Even worse, some cameras on laptops and phones might be streaming live right out of your own home!
Luckily, the threat of cyber attacks can easily be minimized by simply taking precautionary steps like covering up the camera lens when not using it.
This goes to show that while technological advancements come with great convenience, we must also make sure that our safety comes first.
The Dangers Of Connecting Infrastructure To The Internet: How Unstable Systems Put Lives At Risk
Having critical infrastructure connected to the internet exposes us to a whole new range of risks.
If hackers are able to gain access to our railways, gas pipelines, 911-dispatch systems, air traffic controls, stock markets, drinking water, street lights and more, then that can cause catastrophic consequences.
To make matters worse, there is no backup plan should an attack occur.
An attack on a city’s electricity grid could leave it in chaos – with no lights, elevators or ATMs.
South Houston recently experienced this when the Water and Sewer department was hacked.
There would have been serious repercussions if the wrong chemicals had been mixed and added to the water stream – potentially poisoning or even killing thousands of people.
Prison systems are also vulnerable; an alleged computer glitch in California led prison officials to release 450 criminals on unsupervised parole while errors at criminal records bureaus led 20 thousand people being labeled as criminals by mistake.
In short, connecting our critical infrastructure to the internet makes us vulnerable and completely leaves us without a plan B in times of emergency.
We should certainly consider whether we’re willing to take such a risk.
How To Use Technology Without Putting Our Data At Risk
Technology has the potential to be both a blessing and a curse.
With advances in robotics, artificial intelligence, genetics, synthetic biology, nanotechnology and 3D printers, it’s undeniable that our lives will be forever changed.
But the effects of these advancements mostly depend on who is controlling them.

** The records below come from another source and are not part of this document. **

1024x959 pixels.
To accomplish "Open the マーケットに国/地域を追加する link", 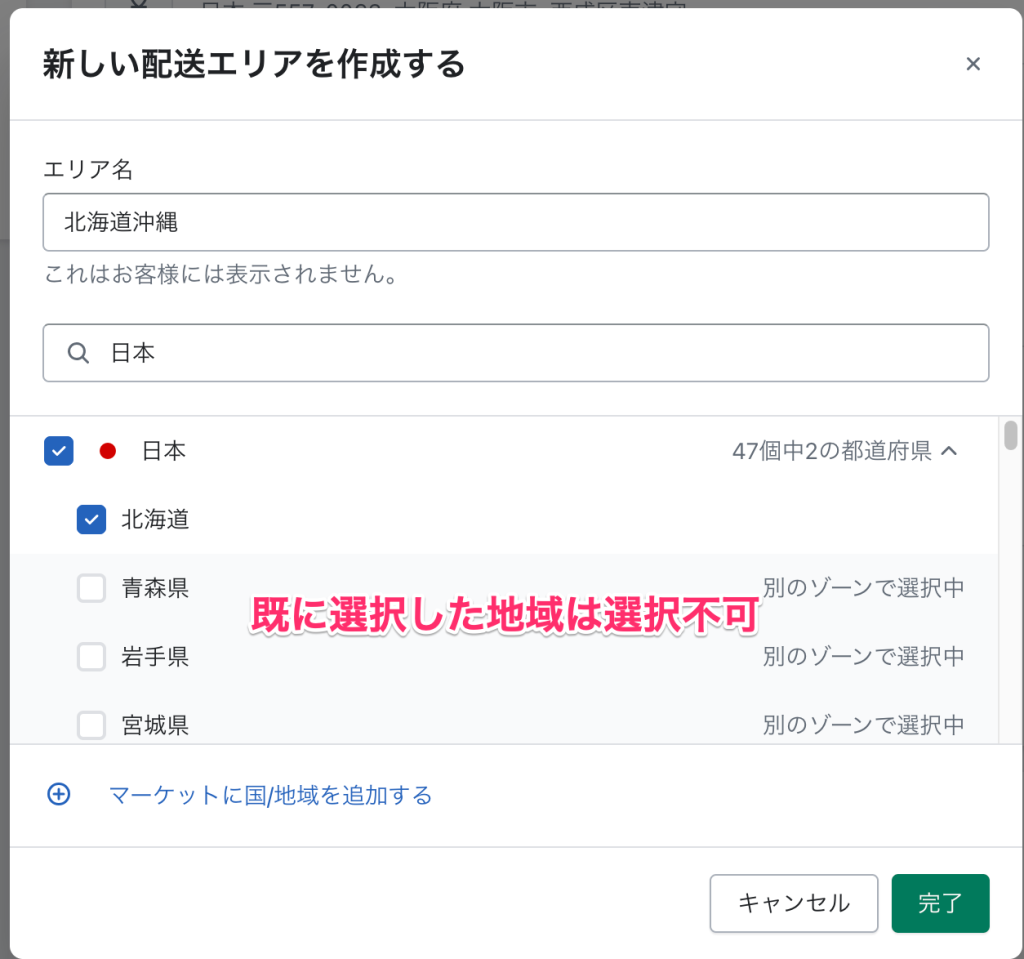I will pos(270,795).
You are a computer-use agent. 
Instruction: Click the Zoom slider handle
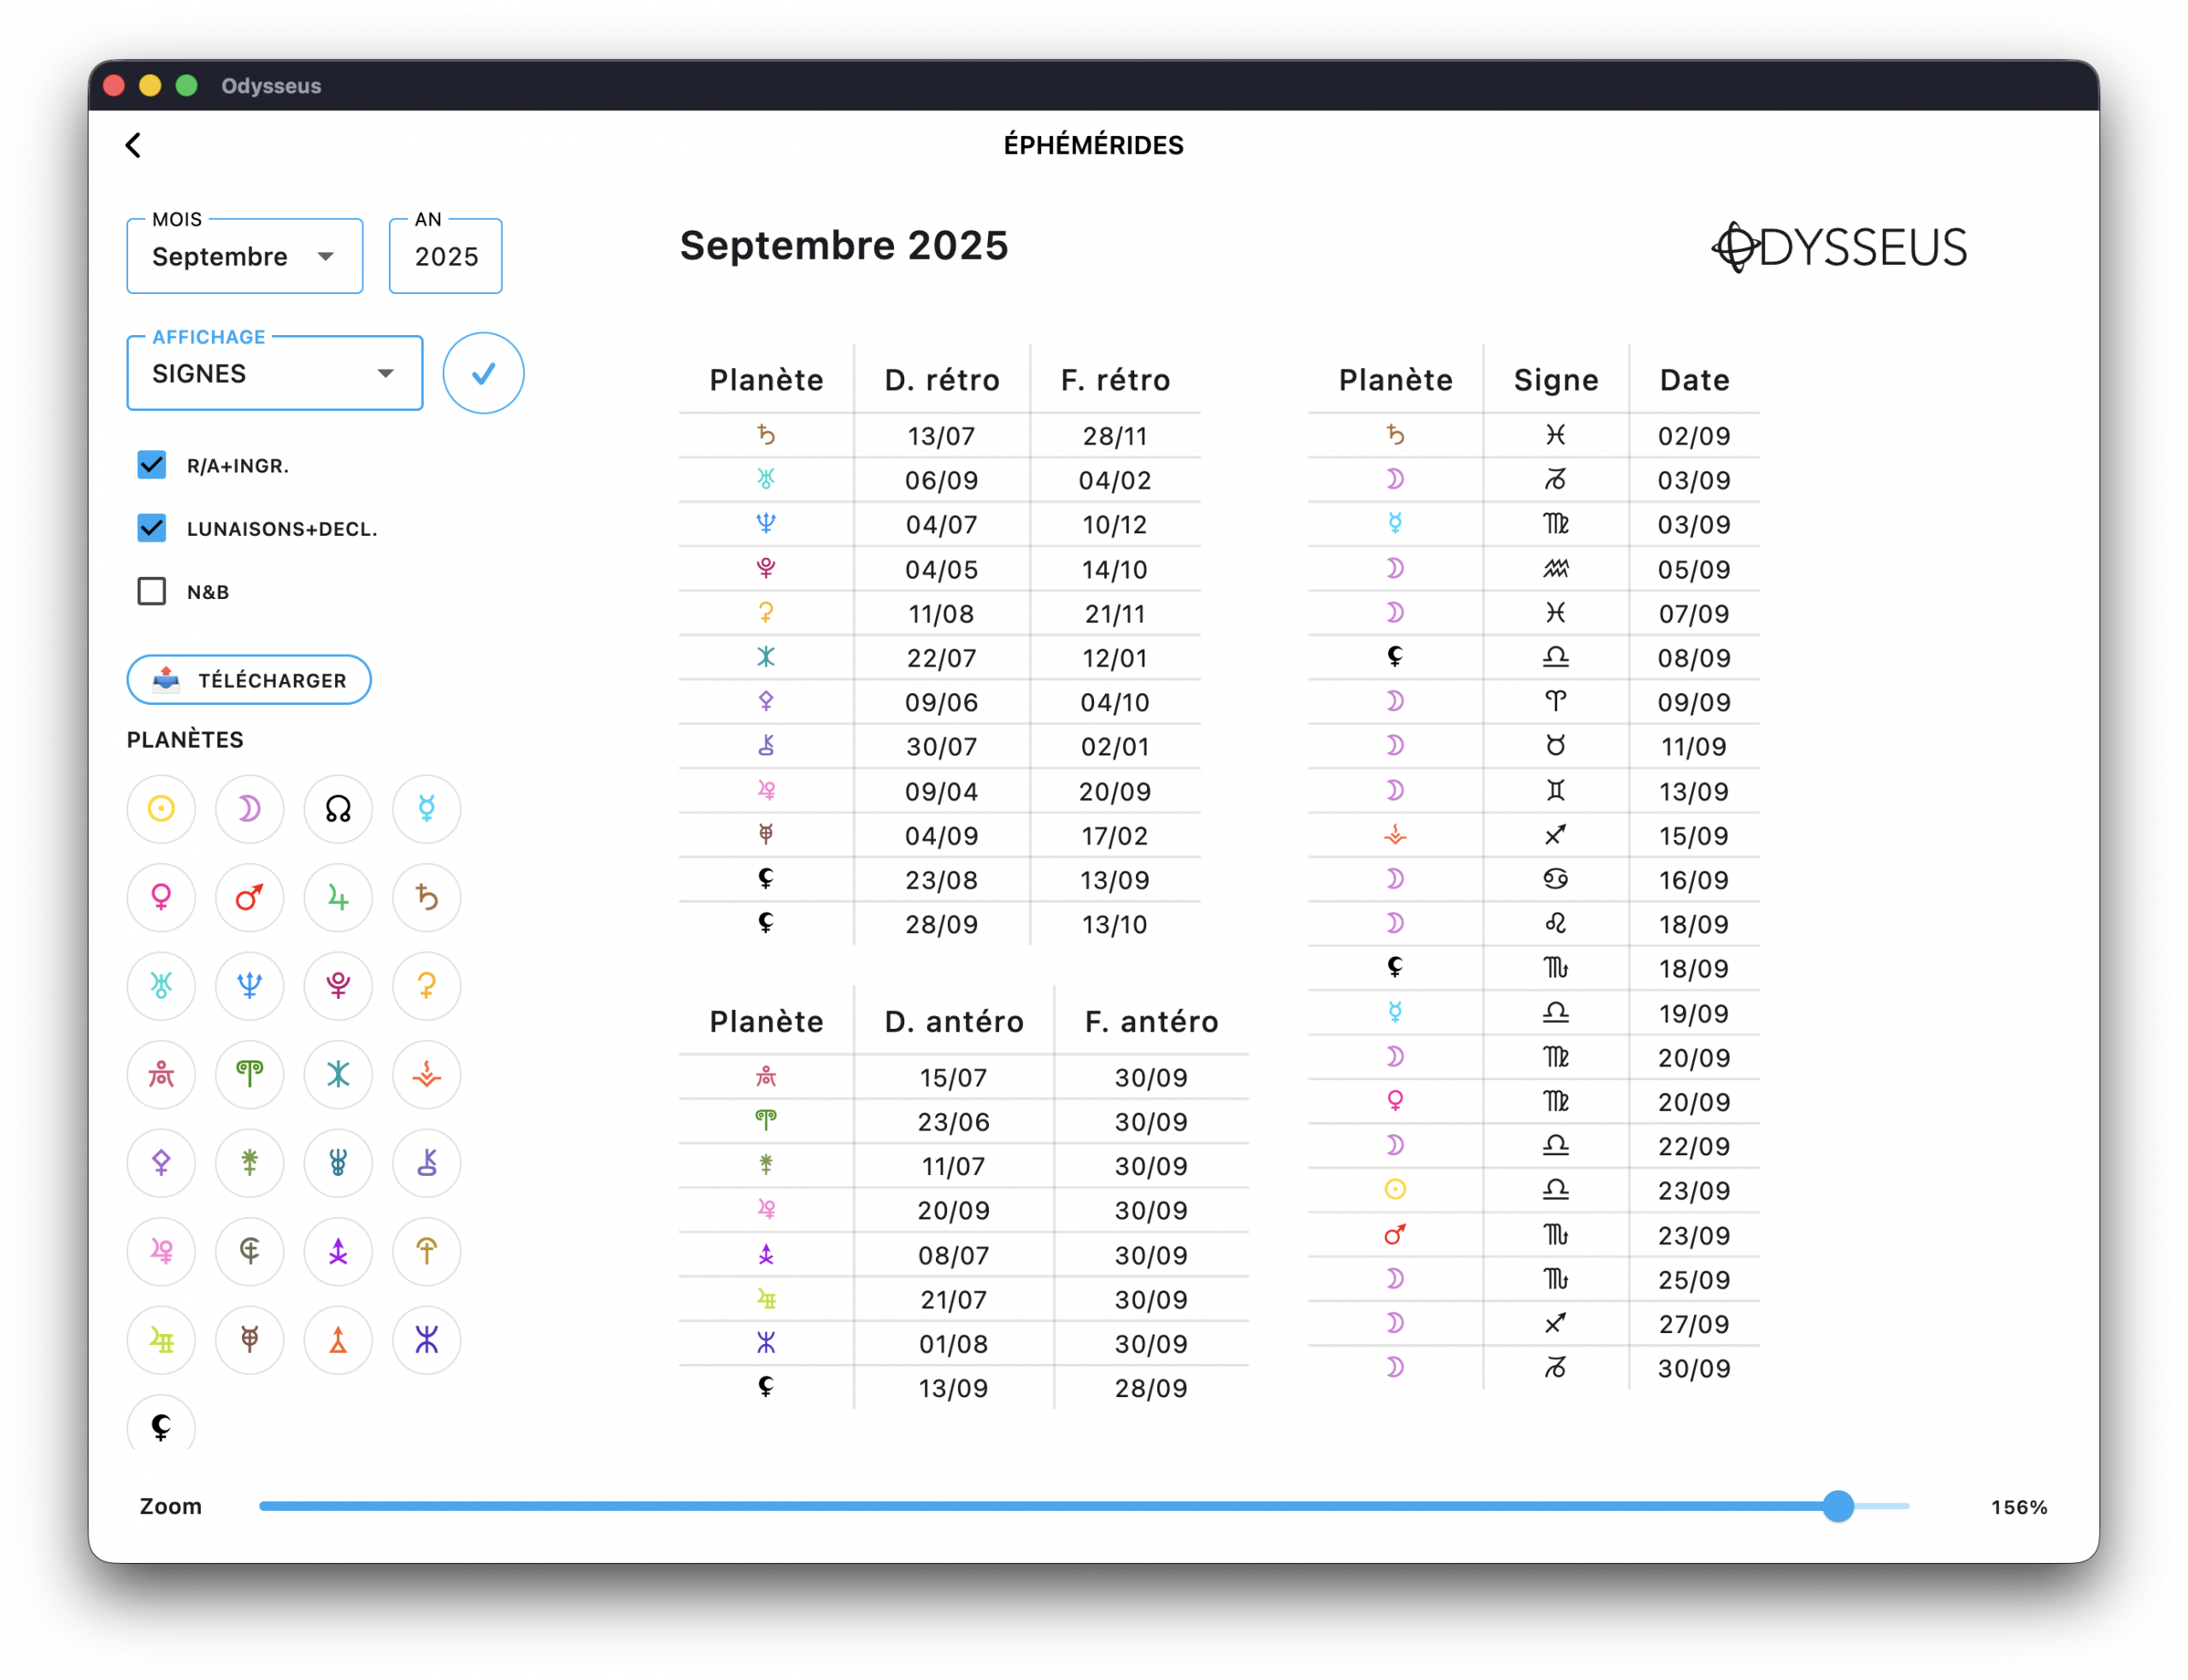click(x=1837, y=1506)
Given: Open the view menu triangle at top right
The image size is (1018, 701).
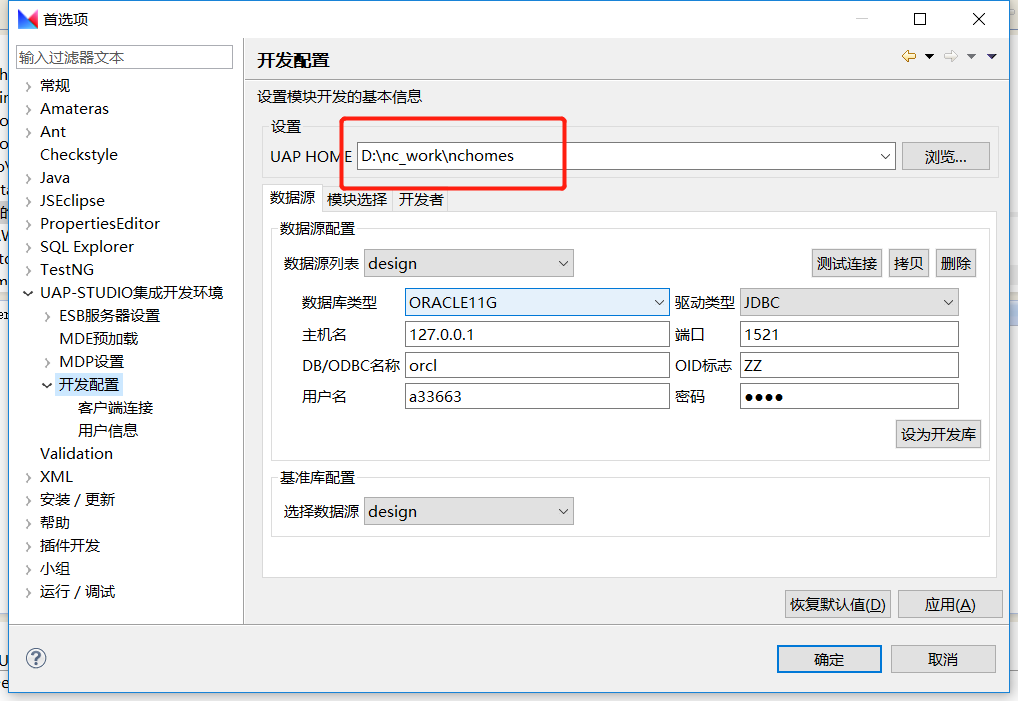Looking at the screenshot, I should click(x=991, y=56).
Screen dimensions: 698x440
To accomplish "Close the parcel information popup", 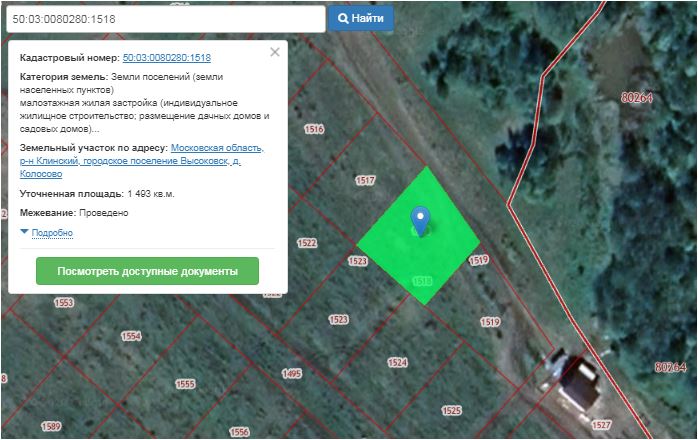I will pos(275,53).
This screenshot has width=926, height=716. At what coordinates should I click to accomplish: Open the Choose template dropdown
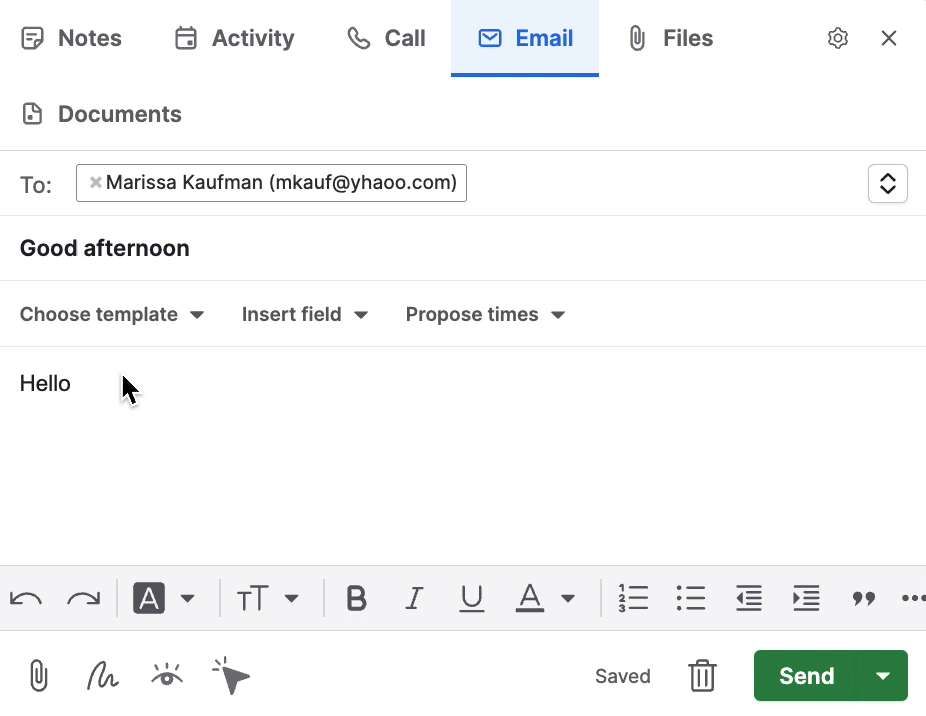(x=112, y=314)
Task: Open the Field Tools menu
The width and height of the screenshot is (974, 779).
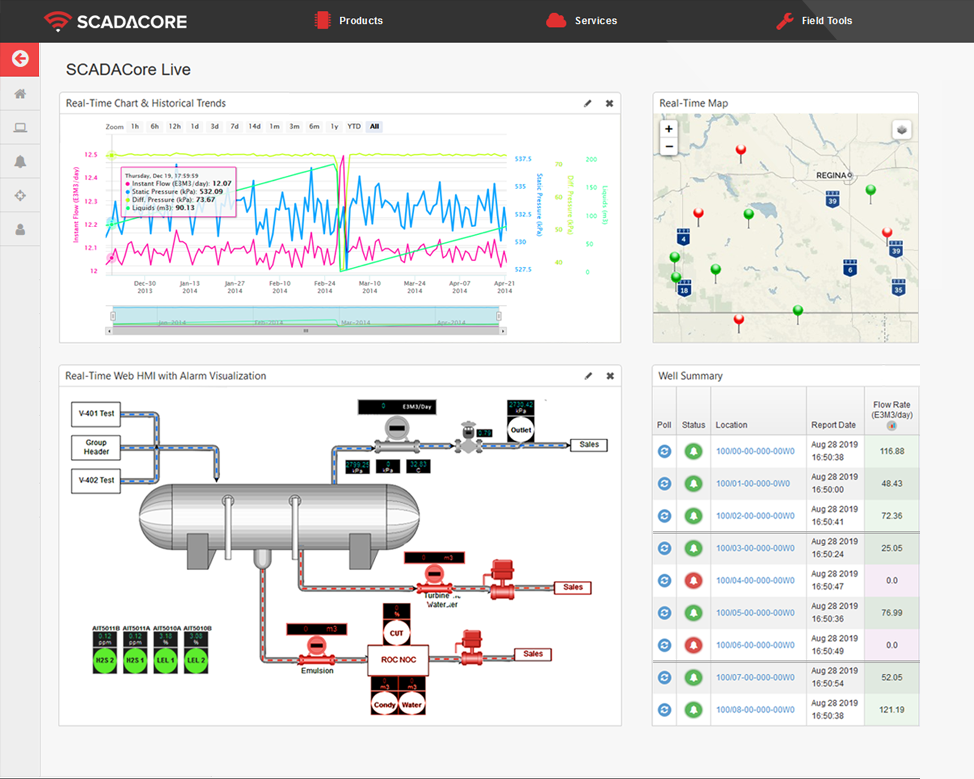Action: pos(826,20)
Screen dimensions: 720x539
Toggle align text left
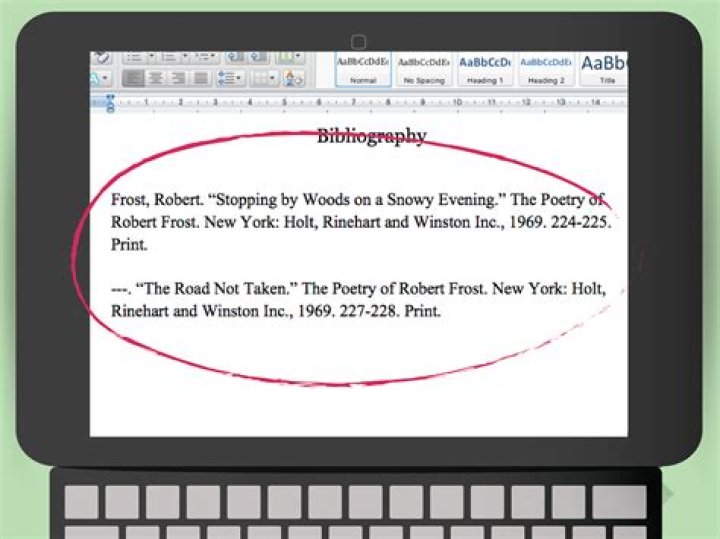[135, 78]
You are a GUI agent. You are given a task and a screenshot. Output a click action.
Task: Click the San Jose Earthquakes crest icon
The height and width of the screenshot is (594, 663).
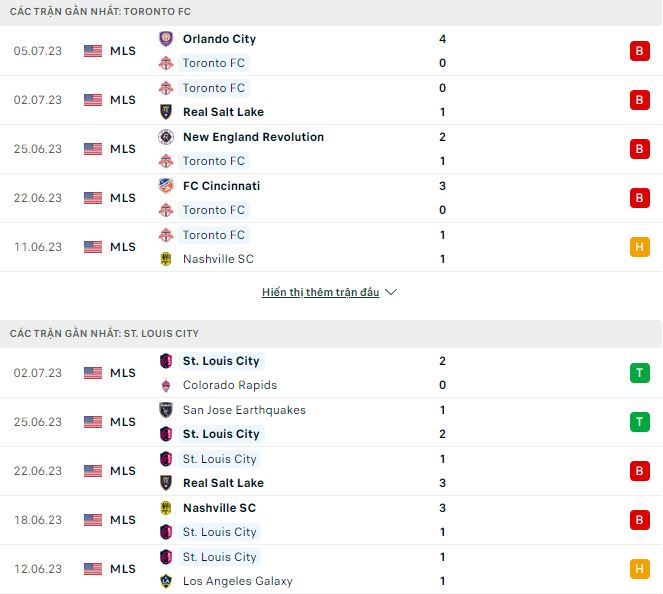click(166, 410)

At the end of the day, only we can decide how much of this technology we want in our lives.
For example, having a driverless car may sound exciting but would you really be comfortable entrusting your family’s safety to a machine which could easily be hacked?
We must remember that we should never allow technology to have more control over our decisions than we do.
There are ways to make yourself less vulnerable when it comes to cyber security threats such as keeping pictures encrypted if you send them to someone and encrypting all of your data.
You should also turn off your computer or Bluetooth Wi-Fi or hot spots when they aren’t in use and use your own device when dealing with credit cards or banking information.
The take-home message from Future Crimes is clear: We must remain informed and vigilant in our use of modern technology.
Our lives are at greater risk than ever due to the growing amount of data available on the web, and we need to take steps to protect ourselves against potential criminal activity.
This means doing some research when it comes to downloading new apps, especially where privacy and location are concerned.
We should also stay abreast of the news surrounding cyber security risks, continually updating our wise web use practices accordingly.
Only then can we safeguard ourselves from future crimes.